The U.S purchased the Kh-31
The missile they actually bought was an early model Kh-31 that was basically the early model anti radiation version that was intended to fly at high altitude most of the way to the target.
It was not intended to fly low all the way to the target, so the MA-31 missiles as the Americans designated their missiles had much shorter flight range at low altitude than the Kh-31 weapon could actually achieve in combat.
They didn't care of course... it was their first access to a combined rocket ramjet powered missile so they had a lot to learn... but the missiles they received were obsolete.
Are Small anti-ship missiles effective? I get it that a number of them need to be fired but generally speaking anti-ship missiles tend to be Large. Look at Russian anti-ship missiles...they are large.
As long as you respect the fact that these are light missiles they actually make a lot of sense.
The alternative to these missiles effectively would be using anti tank missiles like Hellfire or Ataka, which are missiles with at best 8-10km range and 6-10kgs HE warhead.
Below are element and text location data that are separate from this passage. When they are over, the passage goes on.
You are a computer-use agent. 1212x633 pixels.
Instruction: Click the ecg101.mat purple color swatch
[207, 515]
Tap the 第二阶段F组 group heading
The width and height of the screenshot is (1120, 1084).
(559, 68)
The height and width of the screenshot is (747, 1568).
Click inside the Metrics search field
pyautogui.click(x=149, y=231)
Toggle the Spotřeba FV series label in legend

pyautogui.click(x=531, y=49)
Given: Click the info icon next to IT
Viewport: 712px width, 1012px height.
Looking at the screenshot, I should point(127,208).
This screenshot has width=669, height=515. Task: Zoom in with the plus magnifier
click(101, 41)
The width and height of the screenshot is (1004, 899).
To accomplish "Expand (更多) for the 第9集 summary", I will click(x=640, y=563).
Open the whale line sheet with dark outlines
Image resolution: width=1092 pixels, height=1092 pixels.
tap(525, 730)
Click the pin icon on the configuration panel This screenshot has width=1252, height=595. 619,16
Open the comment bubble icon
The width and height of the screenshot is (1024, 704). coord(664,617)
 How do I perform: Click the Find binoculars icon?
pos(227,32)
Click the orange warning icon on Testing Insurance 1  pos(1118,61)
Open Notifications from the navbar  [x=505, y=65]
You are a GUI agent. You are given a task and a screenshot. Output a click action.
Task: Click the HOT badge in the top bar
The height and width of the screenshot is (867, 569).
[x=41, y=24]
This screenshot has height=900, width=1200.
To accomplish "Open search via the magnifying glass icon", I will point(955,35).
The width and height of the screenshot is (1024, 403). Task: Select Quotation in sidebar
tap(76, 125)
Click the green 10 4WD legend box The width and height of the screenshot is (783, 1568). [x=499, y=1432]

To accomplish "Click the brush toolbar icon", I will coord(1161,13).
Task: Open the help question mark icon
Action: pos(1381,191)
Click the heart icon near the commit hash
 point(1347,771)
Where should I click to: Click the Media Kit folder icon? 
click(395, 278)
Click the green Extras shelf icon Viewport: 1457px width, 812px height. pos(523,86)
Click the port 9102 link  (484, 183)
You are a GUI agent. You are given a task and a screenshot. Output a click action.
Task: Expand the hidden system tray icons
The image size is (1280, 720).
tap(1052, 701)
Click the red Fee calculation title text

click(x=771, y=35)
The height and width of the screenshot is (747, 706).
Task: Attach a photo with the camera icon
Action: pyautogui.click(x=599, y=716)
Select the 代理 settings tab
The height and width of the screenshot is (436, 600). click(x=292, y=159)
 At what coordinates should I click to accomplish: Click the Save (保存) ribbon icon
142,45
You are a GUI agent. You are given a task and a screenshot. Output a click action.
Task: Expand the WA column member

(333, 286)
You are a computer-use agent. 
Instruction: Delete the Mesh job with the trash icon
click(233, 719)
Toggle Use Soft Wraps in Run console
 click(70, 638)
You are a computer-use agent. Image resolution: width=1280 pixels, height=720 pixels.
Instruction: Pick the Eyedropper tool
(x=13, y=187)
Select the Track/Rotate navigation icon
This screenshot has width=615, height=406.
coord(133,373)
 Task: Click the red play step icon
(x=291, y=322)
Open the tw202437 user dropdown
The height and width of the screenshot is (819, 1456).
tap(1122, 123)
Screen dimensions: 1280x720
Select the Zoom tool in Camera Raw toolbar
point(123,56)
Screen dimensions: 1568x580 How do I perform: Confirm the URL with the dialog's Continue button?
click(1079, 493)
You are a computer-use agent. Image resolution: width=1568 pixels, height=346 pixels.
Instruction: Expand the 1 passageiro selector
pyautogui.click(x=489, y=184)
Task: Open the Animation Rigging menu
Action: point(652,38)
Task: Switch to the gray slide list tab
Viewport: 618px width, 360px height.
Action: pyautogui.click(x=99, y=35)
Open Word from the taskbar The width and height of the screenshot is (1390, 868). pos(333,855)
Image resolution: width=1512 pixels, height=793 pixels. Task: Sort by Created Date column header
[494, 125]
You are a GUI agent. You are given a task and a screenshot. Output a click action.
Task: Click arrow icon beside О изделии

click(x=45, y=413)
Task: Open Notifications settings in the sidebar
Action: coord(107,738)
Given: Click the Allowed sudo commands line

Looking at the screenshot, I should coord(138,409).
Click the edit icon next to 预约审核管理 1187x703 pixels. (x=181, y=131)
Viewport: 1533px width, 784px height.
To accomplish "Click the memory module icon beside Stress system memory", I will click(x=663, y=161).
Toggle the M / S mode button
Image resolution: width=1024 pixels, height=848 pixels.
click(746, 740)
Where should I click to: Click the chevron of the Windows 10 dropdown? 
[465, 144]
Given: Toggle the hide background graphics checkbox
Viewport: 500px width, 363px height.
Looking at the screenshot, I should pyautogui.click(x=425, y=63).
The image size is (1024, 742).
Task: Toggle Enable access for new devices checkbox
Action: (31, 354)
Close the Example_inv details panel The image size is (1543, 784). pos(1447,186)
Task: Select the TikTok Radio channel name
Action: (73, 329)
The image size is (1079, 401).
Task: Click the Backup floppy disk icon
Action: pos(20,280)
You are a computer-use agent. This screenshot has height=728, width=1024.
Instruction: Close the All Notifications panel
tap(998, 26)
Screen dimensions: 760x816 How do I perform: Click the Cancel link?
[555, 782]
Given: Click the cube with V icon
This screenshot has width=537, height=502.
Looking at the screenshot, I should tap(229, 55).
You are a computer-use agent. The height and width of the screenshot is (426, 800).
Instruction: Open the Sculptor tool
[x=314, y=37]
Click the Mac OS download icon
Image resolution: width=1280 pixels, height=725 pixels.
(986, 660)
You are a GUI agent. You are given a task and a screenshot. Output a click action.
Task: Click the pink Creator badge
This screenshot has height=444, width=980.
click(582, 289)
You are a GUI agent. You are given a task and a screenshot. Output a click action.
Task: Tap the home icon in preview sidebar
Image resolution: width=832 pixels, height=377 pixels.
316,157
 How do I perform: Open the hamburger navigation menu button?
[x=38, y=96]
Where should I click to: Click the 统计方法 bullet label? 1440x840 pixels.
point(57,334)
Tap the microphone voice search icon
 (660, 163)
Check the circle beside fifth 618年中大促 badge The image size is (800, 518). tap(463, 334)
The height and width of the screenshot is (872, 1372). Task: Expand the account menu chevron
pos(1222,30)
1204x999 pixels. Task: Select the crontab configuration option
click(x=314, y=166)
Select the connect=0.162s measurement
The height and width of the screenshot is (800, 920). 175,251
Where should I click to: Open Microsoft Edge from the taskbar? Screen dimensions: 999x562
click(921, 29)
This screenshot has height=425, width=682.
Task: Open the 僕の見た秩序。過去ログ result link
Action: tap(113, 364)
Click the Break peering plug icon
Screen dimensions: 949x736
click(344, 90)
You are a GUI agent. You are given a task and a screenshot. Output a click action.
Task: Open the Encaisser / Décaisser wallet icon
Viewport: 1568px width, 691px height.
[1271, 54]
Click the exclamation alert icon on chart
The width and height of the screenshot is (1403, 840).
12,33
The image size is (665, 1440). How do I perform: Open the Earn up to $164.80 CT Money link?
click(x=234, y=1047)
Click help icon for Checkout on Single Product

In comparison these light missiles have a range of about 20-30km with 30-50kg warheads which makes the launch platform safer because 20-30km is outside manpads range and 30-50kg HE frag warheads will be rather more effective.... while the 100-200kg missile weight is still in the range of most helicopters can operate with.
I remember an exercice during which US helicopters fired around 25 hellfire atgm against a frigate to sink it. There was no crew to fight the fire but it gives you idea of how fire can destroy a ship. The heat makes the metal to lose strenght and the ship just collapse.
25 Hellfires is pretty much the equivalent of a 250kg cluster bomb with 25 x 10kg bomblets all starting fires. Submarines during WWII often came to the surface and used deck mounted guns to sink ships that could not defend themselves and were not fast enough to get away... I have read about a Soviet sub using 47mm AA rounds to sink ships... it takes a while but can certainly be done easily enough.
Yeah. Sure. Lets imagine a real world setting where helos with short range ATGMs attack a minor combatant armed with a competent CIWS like navalised Tor or Pantsir. This encounter ends with the Pentagram tearing a few pages out of its tactical doctrine and issuing a purchase order for replacement helos.
US spy ships are equipped with 50 cal HMGs... that US spy ship the Israelis attacked repeatedly because they claimed they thought it was an Egyptian freighter had two 50 cal HMGs for protection... a helicopter hovering 5km away could hammer it with Hellfires and there is no way it could shoot back or escape...
And why waste an expensive missile when lots of smaller lighter cheaper missiles will do.
The Sea Skua had a 50kg HE payload so five would be the equivalent of 25 Hellfires... which means three helicopters with Sea Skuas (2 each) could achieve what would normally take two Apaches with 16 missiles each, but that is not too bad... you could save the Hellfires for shore targets or smaller speed boat type targets.